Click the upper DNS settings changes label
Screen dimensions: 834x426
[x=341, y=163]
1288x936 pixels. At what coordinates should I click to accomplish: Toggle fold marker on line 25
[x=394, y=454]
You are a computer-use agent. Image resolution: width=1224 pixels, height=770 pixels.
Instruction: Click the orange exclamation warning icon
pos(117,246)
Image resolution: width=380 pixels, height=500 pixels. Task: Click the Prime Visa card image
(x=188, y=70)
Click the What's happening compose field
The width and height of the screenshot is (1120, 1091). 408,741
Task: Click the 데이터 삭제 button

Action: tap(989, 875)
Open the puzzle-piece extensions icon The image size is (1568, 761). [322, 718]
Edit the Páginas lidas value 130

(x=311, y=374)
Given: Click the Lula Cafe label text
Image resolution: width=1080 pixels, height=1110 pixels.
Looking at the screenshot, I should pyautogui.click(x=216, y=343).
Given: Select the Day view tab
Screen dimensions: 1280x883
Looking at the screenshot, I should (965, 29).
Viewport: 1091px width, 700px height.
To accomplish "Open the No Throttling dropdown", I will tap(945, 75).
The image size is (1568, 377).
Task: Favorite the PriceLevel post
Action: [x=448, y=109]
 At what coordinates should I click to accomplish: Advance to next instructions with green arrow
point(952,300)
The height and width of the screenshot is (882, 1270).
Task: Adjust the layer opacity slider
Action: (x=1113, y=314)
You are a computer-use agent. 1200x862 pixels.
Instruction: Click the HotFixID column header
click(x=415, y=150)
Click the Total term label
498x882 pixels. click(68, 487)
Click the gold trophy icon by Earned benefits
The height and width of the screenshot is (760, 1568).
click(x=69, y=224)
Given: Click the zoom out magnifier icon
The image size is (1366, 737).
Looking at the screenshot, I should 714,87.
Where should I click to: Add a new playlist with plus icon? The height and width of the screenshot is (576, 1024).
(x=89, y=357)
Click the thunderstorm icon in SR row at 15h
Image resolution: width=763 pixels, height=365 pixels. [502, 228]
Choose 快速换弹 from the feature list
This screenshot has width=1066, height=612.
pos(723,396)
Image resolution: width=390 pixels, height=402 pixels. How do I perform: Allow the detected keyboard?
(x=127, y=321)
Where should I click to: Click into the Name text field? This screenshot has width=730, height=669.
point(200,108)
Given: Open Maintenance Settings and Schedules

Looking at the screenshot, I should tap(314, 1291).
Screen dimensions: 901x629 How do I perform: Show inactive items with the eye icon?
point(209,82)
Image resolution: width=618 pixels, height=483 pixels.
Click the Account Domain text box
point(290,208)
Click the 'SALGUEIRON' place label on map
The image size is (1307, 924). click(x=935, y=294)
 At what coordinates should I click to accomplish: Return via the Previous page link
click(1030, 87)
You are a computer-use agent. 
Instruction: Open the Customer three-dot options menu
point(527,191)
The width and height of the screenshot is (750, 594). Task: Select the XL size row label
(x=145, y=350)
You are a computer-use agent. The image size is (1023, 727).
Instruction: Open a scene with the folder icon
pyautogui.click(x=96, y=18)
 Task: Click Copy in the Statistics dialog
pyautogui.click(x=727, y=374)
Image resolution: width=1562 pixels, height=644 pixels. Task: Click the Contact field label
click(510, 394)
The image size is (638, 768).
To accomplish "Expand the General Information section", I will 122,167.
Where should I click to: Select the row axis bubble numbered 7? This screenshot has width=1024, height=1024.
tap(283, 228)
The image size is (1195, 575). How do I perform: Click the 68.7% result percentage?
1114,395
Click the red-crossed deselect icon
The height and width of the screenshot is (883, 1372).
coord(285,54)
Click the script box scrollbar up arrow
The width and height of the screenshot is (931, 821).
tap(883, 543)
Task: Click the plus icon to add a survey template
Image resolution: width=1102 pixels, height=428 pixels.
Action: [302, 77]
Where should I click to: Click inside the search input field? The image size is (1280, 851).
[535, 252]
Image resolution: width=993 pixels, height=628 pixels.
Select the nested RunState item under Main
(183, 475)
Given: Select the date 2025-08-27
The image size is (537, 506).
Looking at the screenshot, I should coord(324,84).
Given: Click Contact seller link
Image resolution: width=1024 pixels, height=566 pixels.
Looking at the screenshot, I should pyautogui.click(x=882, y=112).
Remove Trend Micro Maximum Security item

+---+

• [HOW TO COMPLETE THIS TASK]: Every line above that includes the word "computer" should be listed.

• [SOLUTION TO THIS TASK]:
You are a computer-use agent. Image resolution: width=1224 pixels, height=770 pixels.
You are a computer-use agent. 1200x862 pixels.
You are a computer-use agent. 
You are a computer-use agent. The image size is (1023, 727).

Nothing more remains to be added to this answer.